Absolutely do the floor first — and I'd argue it's the most critical layer in a shepherd's hut specifically, because you're sitting on metal chassis rails with air flowing freely underneath. That differential between cold steel and warm interior air is brutal in winter.
When I did mine, I went with 100mm Celotex between the joists before any flooring went down. Once the tongue-and-groove boards are screwed over the top, you've lost your access forever essentially, so get it right first time. I used foil tape on every single joint — belt and braces approach, but vapour control matters when you've got a wood burner creating warm moist air right above a cold subfloor.

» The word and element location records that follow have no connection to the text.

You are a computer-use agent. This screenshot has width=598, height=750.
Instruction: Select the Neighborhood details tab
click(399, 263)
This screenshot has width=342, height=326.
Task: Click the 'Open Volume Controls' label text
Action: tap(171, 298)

A few things worth considering:
- Wheel arches are a nightmare for thermal bridging — pack them carefully, don't skip them
- The chassis rails themselves conduct cold directly into your floor joists if they're in contact — some people wrap them in armaflex or similar
- Ventilation underneath is good for preventing damp rot in timber, but that also means your insulation is doing heavy lifting year-round
My setup now runs entirely on a Victron 200Ah Fogstar Drift LiFePO4 bank with a small Webasto diesel heater, and honestly the floor insulation probably saves me 20-30% on heating demand compared to before I retrofitted it (rough estimate, no proper monitoring).
Would genuinely be interested to know what your current floor construction looks like — are you on original timber joists or has someone already done a steel frame conversion? That changes the approach considerably.